*Task directions:* Using the records below, quote only the span that opens with the line containing "The image size is (2522, 1456)." and closes with the line containing "The height and width of the screenshot is (452, 1176).", exactly and inclusively.

------ Supplied entries

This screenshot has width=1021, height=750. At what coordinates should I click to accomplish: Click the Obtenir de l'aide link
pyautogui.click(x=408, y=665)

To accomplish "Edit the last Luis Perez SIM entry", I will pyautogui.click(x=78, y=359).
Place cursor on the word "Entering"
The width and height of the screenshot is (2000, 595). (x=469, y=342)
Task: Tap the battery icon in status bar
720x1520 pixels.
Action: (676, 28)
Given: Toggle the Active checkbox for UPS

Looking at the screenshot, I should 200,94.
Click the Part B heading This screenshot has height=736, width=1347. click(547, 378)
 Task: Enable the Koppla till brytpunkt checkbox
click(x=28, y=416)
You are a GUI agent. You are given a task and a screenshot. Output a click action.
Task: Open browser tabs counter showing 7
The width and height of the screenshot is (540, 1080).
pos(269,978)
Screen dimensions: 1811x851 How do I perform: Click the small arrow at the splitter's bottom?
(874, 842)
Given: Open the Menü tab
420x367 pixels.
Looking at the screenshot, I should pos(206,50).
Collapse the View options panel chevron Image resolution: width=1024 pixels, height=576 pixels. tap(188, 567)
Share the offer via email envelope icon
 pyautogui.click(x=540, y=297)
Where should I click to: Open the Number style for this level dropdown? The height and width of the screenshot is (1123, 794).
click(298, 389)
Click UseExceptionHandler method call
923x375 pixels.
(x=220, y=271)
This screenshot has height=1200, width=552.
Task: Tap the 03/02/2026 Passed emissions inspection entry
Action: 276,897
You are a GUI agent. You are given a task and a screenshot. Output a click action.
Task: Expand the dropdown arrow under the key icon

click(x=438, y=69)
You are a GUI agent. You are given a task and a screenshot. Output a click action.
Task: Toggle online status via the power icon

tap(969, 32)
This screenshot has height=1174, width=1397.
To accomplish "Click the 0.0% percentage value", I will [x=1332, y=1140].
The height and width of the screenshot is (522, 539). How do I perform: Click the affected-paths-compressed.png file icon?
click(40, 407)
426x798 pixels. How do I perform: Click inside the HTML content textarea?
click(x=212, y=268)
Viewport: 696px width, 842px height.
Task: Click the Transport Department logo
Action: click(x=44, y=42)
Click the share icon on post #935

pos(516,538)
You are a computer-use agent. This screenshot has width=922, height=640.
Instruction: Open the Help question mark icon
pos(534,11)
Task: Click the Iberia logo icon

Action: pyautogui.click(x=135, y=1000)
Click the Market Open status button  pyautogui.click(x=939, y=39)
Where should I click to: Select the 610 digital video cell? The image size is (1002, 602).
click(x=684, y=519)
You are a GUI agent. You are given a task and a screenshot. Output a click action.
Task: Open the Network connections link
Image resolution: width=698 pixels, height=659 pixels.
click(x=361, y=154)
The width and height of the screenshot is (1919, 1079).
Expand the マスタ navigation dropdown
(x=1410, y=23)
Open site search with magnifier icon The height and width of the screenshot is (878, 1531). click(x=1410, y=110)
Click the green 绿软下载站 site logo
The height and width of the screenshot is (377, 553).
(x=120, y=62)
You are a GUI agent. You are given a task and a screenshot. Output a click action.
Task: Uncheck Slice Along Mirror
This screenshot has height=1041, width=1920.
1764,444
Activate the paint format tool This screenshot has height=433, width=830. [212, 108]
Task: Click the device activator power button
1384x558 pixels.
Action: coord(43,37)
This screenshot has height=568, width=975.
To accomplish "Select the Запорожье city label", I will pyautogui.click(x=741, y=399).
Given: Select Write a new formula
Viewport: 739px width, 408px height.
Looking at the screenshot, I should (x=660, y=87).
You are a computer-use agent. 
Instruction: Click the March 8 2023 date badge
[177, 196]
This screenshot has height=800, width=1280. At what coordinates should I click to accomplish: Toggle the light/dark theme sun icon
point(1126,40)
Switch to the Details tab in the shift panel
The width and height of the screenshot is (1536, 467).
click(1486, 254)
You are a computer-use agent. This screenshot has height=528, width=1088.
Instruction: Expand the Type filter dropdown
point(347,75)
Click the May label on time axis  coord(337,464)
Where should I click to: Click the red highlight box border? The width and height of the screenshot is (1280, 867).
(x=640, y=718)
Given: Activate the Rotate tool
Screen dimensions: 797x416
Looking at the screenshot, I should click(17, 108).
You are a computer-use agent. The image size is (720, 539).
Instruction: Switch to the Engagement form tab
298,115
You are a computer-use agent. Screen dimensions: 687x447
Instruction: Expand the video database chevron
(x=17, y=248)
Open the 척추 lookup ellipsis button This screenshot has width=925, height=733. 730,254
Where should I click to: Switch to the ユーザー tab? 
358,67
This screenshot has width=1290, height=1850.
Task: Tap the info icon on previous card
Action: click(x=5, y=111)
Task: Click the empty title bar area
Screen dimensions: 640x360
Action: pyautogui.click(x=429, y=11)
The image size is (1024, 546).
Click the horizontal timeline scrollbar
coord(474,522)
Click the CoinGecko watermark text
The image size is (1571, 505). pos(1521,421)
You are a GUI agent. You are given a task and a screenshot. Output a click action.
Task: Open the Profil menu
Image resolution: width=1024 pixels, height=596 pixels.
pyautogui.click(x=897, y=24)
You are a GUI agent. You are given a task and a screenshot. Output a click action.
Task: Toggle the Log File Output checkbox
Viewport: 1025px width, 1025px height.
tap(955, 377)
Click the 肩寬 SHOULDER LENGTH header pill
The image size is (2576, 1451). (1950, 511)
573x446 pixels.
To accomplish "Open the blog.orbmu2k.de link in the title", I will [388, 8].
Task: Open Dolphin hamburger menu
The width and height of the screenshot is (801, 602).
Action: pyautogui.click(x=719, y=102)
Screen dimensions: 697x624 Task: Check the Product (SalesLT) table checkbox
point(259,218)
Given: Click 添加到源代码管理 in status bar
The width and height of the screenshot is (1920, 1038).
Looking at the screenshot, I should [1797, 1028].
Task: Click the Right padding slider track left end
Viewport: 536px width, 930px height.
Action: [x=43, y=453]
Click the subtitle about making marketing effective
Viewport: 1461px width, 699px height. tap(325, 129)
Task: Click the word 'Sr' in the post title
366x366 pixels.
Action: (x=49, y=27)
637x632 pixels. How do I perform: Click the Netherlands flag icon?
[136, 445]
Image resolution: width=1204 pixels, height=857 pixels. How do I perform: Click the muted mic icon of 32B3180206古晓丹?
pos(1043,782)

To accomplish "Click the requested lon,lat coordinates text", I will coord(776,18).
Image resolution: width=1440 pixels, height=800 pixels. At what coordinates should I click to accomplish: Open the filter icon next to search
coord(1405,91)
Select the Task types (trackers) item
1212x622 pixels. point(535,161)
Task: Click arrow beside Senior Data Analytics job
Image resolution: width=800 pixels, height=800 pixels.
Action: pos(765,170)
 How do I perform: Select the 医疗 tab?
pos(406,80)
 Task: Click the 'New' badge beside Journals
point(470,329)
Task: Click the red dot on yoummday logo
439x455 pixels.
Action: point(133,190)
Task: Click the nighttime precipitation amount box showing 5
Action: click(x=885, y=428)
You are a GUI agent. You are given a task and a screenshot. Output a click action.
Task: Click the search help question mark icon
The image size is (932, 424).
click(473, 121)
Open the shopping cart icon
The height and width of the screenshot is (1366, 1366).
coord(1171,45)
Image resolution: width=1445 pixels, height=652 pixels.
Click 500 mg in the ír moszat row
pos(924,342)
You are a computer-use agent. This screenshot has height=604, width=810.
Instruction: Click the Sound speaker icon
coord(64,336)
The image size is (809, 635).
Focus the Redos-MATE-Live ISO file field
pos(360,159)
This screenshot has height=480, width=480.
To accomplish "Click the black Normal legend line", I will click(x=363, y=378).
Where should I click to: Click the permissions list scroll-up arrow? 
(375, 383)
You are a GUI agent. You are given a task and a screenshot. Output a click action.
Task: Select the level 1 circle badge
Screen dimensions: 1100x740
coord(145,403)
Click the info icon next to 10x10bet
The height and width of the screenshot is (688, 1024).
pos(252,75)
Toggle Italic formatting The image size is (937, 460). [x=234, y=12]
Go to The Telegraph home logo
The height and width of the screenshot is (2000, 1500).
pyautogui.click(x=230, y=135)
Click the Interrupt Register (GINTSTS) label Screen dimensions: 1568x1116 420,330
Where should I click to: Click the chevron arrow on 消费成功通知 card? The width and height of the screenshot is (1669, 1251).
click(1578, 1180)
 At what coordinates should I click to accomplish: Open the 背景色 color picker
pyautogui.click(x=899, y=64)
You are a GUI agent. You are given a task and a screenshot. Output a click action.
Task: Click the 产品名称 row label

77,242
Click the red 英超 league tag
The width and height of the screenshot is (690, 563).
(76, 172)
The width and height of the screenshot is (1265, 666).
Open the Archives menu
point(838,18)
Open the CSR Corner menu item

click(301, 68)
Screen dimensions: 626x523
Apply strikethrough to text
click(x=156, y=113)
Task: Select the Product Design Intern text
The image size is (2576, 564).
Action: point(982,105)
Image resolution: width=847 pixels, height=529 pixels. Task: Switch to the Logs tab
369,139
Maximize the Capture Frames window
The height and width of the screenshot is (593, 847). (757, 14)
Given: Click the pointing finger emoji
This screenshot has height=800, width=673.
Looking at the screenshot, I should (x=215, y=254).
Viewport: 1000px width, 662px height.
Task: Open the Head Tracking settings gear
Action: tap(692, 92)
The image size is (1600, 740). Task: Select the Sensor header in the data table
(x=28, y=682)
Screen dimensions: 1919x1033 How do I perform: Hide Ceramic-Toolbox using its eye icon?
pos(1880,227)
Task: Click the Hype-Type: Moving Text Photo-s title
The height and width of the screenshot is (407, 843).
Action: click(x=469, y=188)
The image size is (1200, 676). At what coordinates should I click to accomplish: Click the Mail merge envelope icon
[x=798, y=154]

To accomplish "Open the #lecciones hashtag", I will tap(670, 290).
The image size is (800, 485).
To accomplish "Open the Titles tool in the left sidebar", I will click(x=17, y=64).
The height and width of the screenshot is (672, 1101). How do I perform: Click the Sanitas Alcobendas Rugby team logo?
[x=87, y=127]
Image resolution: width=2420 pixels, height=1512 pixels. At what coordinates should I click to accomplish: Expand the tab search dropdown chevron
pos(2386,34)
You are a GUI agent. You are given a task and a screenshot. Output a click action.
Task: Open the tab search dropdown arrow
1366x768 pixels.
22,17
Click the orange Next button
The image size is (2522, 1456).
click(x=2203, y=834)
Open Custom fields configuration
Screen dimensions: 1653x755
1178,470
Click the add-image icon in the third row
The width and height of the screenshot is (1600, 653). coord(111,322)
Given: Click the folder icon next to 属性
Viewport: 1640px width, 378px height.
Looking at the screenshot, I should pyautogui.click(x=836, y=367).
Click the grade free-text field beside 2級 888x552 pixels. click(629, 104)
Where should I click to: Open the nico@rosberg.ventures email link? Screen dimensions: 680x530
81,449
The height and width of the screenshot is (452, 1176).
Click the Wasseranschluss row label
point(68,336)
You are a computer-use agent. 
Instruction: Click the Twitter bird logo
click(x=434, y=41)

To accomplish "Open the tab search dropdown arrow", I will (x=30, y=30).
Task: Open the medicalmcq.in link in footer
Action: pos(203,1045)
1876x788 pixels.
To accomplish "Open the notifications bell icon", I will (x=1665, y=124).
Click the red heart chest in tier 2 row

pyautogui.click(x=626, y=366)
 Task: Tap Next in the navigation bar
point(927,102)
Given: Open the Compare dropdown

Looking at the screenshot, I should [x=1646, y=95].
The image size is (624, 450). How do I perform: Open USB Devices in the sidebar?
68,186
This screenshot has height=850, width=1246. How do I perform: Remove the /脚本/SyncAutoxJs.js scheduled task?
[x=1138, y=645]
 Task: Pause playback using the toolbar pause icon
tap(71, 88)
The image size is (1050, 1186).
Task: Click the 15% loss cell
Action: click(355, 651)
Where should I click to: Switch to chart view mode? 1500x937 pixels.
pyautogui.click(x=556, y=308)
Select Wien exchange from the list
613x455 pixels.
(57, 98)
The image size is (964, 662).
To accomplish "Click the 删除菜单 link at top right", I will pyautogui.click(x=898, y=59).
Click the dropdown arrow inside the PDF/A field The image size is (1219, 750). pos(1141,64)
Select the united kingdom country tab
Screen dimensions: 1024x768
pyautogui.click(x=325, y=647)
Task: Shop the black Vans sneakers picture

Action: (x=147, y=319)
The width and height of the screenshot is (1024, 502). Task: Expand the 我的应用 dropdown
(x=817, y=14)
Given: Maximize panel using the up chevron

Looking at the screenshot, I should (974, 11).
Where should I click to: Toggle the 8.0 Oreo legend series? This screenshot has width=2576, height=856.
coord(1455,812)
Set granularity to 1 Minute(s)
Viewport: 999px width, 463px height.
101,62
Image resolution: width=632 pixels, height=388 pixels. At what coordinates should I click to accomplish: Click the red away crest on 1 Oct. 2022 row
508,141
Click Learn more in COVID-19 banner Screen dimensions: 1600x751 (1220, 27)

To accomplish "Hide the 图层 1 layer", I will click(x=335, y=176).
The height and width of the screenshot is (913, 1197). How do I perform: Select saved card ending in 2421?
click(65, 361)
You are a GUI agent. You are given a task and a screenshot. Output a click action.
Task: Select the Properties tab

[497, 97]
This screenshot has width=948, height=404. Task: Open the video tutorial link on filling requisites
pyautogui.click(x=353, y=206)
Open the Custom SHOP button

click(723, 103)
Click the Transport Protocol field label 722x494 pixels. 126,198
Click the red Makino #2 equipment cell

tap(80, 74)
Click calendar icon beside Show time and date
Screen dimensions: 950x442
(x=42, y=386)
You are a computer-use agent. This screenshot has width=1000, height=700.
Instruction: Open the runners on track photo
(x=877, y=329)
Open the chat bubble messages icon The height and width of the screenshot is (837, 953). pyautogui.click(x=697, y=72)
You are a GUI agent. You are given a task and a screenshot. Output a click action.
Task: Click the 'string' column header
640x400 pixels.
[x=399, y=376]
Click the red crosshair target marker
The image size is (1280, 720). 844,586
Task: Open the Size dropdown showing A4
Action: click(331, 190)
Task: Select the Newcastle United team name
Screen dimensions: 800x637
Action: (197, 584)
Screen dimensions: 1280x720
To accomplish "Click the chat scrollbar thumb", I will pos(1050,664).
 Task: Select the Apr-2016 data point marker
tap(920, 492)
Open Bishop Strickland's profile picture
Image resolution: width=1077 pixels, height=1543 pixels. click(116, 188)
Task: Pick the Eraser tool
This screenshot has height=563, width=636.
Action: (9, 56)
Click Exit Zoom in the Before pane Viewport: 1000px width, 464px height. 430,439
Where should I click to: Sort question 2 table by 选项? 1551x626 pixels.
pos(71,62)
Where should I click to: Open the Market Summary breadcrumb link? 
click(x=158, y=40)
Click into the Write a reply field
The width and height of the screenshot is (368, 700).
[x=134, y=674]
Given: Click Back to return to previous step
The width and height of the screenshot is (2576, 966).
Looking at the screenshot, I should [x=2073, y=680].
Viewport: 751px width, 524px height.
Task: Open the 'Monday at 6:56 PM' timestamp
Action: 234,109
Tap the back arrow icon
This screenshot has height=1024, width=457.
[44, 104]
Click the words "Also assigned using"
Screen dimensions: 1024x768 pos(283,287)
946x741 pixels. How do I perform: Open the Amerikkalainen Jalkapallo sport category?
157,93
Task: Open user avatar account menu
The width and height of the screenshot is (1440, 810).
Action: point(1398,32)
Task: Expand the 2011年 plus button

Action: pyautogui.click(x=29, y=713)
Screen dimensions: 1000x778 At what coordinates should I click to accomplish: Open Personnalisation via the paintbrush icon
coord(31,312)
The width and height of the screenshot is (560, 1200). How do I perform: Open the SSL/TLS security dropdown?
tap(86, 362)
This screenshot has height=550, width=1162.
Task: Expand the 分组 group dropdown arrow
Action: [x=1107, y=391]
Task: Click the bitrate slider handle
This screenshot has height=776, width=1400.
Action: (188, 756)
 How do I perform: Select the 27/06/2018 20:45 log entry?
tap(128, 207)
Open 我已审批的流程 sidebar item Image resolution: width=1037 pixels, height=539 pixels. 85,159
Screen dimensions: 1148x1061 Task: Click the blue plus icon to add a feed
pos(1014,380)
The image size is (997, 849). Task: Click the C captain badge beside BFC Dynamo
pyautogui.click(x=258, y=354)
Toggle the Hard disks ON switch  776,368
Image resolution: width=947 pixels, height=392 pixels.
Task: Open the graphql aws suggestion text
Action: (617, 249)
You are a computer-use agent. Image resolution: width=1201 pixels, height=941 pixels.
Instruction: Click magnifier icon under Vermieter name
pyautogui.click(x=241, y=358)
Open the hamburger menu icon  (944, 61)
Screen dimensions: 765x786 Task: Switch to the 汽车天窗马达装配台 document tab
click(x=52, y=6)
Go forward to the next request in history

------------

*Response below:*
The image size is (2522, 1456).
click(x=2203, y=834)
Open Custom fields configuration
Screen dimensions: 1653x755
1178,470
Click the add-image icon in the third row
The width and height of the screenshot is (1600, 653). coord(111,322)
Given: Click the folder icon next to 属性
Viewport: 1640px width, 378px height.
Looking at the screenshot, I should pyautogui.click(x=836, y=367).
Click the grade free-text field beside 2級 888x552 pixels. click(629, 104)
Where should I click to: Open the nico@rosberg.ventures email link? Screen dimensions: 680x530
81,449
The height and width of the screenshot is (452, 1176).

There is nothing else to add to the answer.